In this analysis, I want to check what variables have correlation with App Sales on Google Play Store. (So it’s exclude free Apps)

Which variables have impact on App Sale?

Before start the analysis, let’s create columns required for the analysis first.

Sales

Let’s create a Sales column as Prce * Installation. So we use this as “Target” variable.

Days_After_Upgrade

Let’s create a Sales column as as.numeric(today() - mdy(`Last Updated`), units="days"). I created this column to see if recency (recently updated) has something to do with Sales.

Random Forest (Variable Importance)

Create a Random Forest Analytics with Boruta and exclude Installs_numbers column since this is almost as same as the “answer (i.e. Sales)” we want to know.

Loading...

So it seems Review , Price, Current_Ver, and Days_After_Update have correlation with App Sale.

Correlation Among Columns

If you check the correlation among variables, Reviews and Installs_numbers have high correlation (0.8), and it makes sense since writing a review for the App means most likely the reviewer installed the App and used it.

Loading...

Random Forest (without Reviews column)

So if I exclude this Review from Variable and try the Random Forest Analytics again, now we can see Current_Ver, Sentiment, Price have statistically significant correlation with the App Sale.

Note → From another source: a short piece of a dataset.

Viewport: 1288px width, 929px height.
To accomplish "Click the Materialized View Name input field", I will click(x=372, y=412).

So sentiment is the review sentiment and it’s either positive or negative. It makes sense sentiment correlate to Sale.

Loading...

Random Forest by Category

So my next question is, does this apply to all the App Categories?

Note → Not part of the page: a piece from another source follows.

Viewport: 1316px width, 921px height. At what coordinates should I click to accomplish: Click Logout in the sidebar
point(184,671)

To check it for each category, remove “Category” from variables and assign Category to “Repeat By” and here is the result.

Loading...

What interested here is each Category shows different pattern. For example, “SPORTS” and “PERSONALIZATION” categories “Price” has “Confirmed” correlation but not for “MEDICAL”. And “Content Rating” has correlation with Sales for “MEDICAL” category.

Summary

So first, I thought recency (recently updated) has something to do with the sales. But if I look into the result, Days_After_Update does not have impact on all the category but has impact on some of the categories like Sports and Medical.